The problem
Exact copy, no pictures: set down the lines from the one holding "Task: Open the Shape filter dropdown" through the final line of the records below.

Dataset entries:
------------------------------------
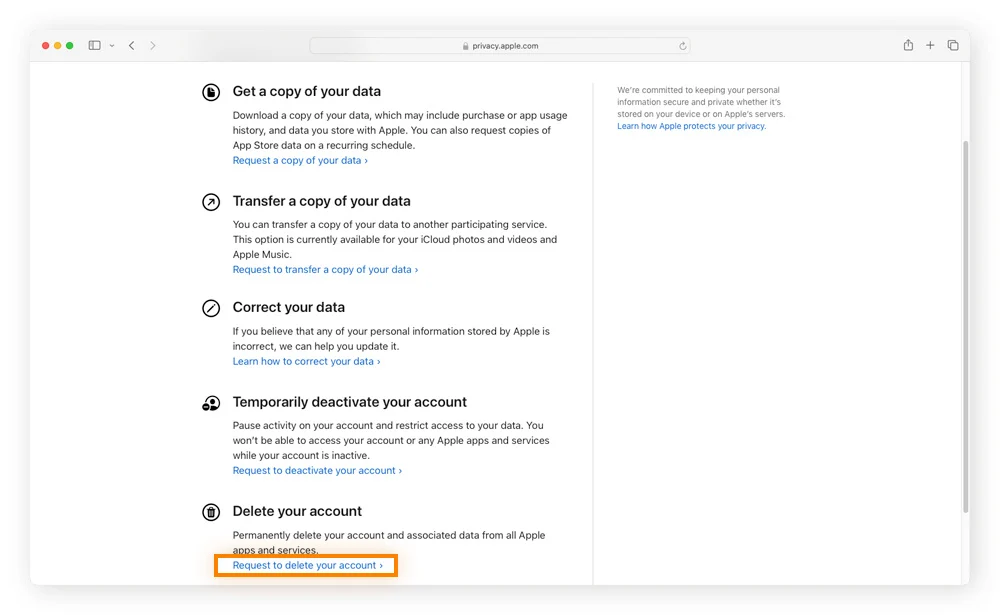Open a new tab with the plus icon
Viewport: 1000px width, 615px height.
[930, 45]
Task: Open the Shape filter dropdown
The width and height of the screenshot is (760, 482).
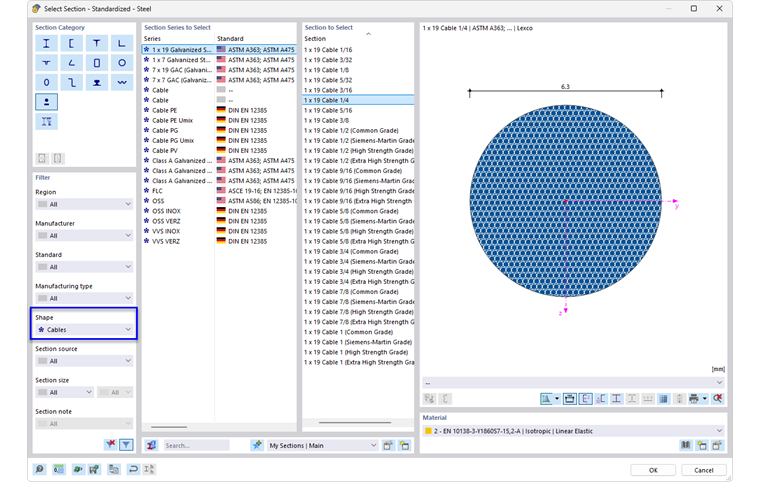Action: tap(84, 329)
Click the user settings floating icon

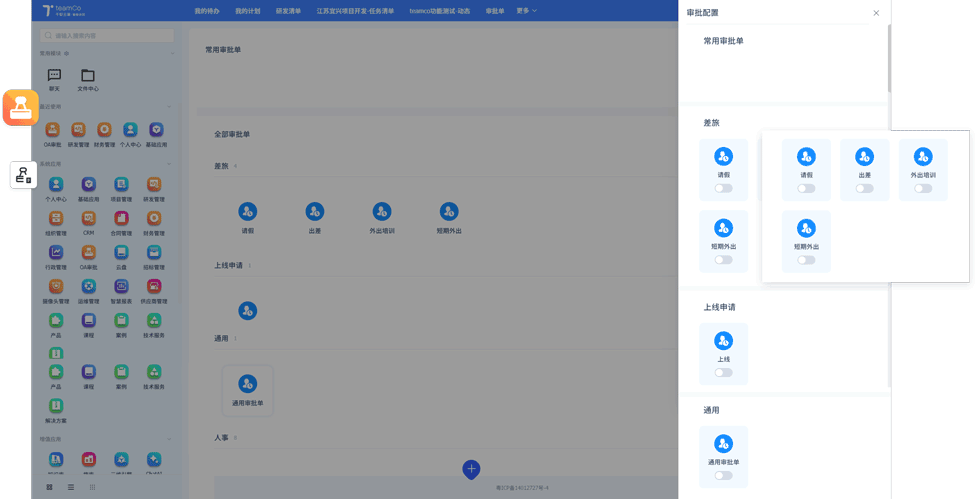pos(23,175)
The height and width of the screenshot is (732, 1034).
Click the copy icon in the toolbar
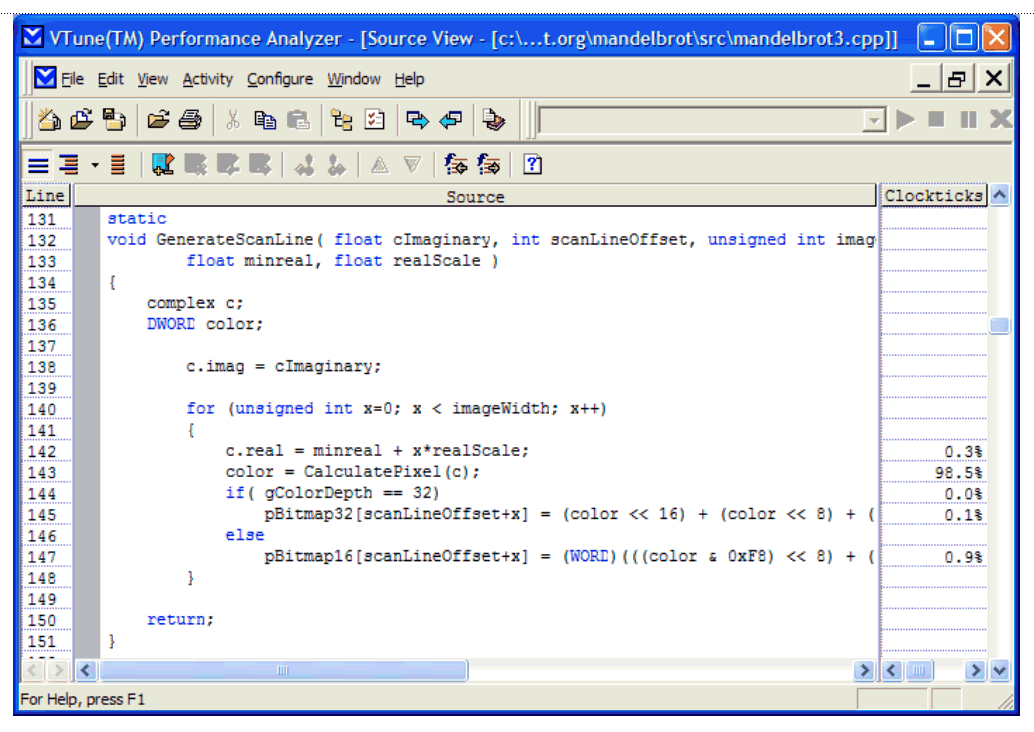[265, 120]

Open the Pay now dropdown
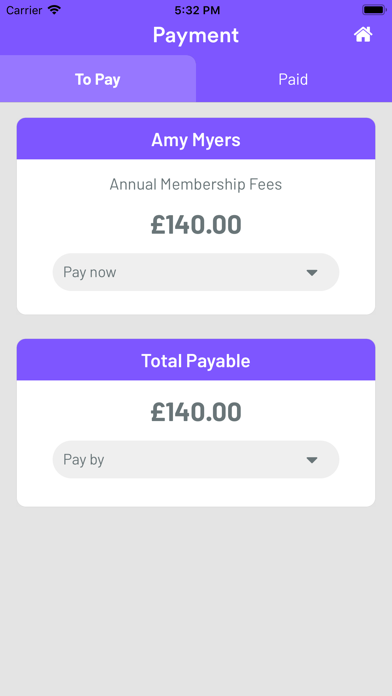click(x=196, y=272)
------------------------------------
Task result
Task: Open the Shape filter dropdown
The width and height of the screenshot is (760, 482).
Action: tap(84, 329)
Click the user settings floating icon

pos(23,175)
The height and width of the screenshot is (732, 1034).
Click the copy icon in the toolbar
[265, 120]

Open the Pay now dropdown
click(x=196, y=272)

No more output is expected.